The server route gives you more control, but it also means you take on more responsibility.

When Is the Server Route Worth It

You need it if you require:

  • Login and permission systems
  • Dynamic APIs
  • Databases
  • File uploads
  • Admin panels
  • Custom runtime logic

Only then does the server route make more sense.

For a content-only site, it is usually not the first choice.

A Typical Server Architecture

Browser

DNS / CDN

Nginx

Application process

Database / Cache / Object storage

What Each Layer Is Roughly Responsible For

Nginx

Common responsibilities:

  • Listening on ports 80 / 443
  • Configuring HTTPS
  • Reverse proxying to the backend application
  • Serving static files directly
  • Handling redirects and some cache control

Application Process

For example, Node, Python, Java, or other server processes that handle APIs and business logic.

Data Layer

Databases, caches, object storage, and so on.

Why Complexity Increases Significantly With the Server Route

Because you are no longer just uploading a set of static files.
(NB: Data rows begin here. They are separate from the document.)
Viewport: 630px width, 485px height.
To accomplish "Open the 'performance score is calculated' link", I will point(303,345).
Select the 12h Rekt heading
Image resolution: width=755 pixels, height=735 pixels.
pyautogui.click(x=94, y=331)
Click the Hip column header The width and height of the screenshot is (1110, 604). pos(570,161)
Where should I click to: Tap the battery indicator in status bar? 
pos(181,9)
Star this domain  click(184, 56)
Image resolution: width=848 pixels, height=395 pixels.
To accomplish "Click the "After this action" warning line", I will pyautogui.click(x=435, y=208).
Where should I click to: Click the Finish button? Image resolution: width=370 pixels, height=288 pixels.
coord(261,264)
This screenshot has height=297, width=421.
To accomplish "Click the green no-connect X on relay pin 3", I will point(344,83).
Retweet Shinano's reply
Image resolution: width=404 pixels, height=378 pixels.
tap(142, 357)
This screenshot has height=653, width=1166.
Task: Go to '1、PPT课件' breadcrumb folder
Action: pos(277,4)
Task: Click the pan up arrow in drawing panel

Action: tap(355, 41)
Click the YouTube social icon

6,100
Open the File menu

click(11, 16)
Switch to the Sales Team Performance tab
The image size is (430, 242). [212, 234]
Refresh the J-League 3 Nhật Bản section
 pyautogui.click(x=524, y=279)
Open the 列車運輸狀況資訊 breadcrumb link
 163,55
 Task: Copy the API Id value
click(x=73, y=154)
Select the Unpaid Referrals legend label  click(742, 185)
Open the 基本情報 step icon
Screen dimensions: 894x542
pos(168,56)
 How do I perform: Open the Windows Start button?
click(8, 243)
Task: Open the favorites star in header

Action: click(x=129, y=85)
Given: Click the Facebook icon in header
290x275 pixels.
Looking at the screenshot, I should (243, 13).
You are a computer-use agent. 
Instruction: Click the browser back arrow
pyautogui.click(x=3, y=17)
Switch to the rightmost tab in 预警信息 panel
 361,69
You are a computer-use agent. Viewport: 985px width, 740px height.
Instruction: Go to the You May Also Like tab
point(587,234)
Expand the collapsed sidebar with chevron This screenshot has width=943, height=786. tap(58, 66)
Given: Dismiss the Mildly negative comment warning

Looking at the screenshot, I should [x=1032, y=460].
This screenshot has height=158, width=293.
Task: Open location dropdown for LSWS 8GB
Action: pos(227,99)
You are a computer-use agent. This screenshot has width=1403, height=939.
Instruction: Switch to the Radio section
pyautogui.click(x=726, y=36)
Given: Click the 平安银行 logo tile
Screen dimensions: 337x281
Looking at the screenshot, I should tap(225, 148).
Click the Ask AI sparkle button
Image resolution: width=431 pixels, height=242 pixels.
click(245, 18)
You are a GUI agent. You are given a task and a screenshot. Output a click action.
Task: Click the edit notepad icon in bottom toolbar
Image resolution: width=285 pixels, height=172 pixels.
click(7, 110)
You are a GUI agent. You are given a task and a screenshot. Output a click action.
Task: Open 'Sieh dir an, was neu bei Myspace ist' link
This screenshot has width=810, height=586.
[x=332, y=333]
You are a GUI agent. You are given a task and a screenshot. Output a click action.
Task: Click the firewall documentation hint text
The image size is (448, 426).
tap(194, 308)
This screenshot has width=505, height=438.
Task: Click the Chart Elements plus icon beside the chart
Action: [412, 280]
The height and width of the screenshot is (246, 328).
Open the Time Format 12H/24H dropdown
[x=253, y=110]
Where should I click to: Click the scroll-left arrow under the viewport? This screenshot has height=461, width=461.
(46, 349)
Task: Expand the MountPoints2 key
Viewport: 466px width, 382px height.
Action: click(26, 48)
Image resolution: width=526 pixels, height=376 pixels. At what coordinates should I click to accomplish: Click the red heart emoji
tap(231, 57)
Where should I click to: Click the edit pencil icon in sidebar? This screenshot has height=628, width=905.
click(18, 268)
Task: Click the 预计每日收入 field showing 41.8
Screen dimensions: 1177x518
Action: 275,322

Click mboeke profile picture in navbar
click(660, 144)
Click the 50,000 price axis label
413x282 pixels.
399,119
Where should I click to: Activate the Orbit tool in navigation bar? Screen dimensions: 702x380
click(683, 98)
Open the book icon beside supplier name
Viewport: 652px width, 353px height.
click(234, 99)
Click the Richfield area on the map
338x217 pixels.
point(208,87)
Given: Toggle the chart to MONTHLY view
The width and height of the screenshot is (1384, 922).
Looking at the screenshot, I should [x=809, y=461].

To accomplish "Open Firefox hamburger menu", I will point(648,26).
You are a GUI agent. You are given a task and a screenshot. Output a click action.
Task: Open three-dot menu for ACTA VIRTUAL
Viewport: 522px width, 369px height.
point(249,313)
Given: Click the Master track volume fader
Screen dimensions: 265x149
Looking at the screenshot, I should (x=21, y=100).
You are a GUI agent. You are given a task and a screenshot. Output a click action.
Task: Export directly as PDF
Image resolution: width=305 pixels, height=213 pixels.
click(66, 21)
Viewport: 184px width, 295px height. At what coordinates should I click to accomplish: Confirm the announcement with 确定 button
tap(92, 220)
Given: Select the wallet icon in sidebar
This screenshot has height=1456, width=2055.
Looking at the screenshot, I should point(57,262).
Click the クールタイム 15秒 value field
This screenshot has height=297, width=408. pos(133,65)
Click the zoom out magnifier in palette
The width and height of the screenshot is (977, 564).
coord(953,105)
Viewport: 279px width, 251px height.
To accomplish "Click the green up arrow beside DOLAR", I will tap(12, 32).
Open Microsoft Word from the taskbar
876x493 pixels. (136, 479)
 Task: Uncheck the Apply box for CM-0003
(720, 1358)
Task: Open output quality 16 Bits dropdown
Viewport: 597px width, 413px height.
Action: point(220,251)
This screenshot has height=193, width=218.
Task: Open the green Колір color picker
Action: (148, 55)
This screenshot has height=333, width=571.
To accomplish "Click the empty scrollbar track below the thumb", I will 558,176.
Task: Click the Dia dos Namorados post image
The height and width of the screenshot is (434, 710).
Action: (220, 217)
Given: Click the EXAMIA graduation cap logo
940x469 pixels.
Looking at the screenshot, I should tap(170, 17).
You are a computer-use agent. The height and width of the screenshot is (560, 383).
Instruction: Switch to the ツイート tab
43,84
You must maintain long-term:

  • Whether the process stays alive
  • How to view logs
  • How to open ports
  • How to renew certificates
  • How to roll back failed deployments
  • How to protect the server from exposure and misconfiguration

Most Common Mistakes on a First Self-hosted Setup

1. Directly Exposing the Application Port

A more common and more stable approach is to have the application listen only on the internal network or localhost, and let Nginx handle external access uniformly.

2. Reverse Proxy Works, But Static Asset Paths Are Broken

A successful main page request does not mean JS, CSS, and image paths are also correct.

3. Only Getting the Site Running Without Process Management

When the service crashes it is gone, or after a machine restart the service does not recover automatically.

4. Only Configuring HTTPS From the Browser to the Proxy Layer

If there is a Cloudflare or proxy layer in front of you, the origin leg of the chain also needs to be considered.

A Practical Deployment Approach

If you must build your own server, at minimum:

  1. Let Nginx handle the unified entry point
  2. Do not expose the application process directly to the public internet
  3. Separate responsibilities for static assets, application services, and uploaded files
  4. Plan for logs, certificates, backups, and restart strategies in advance

What Are the Real Additional Costs Compared to Static Hosting

  • Server renewal and maintenance
  • System updates
  • Security surface exposure
  • Troubleshooting complexity
  • Monitoring and backup pressure

So if you are only building documentation and showcase pages, do not rush into self-hosting.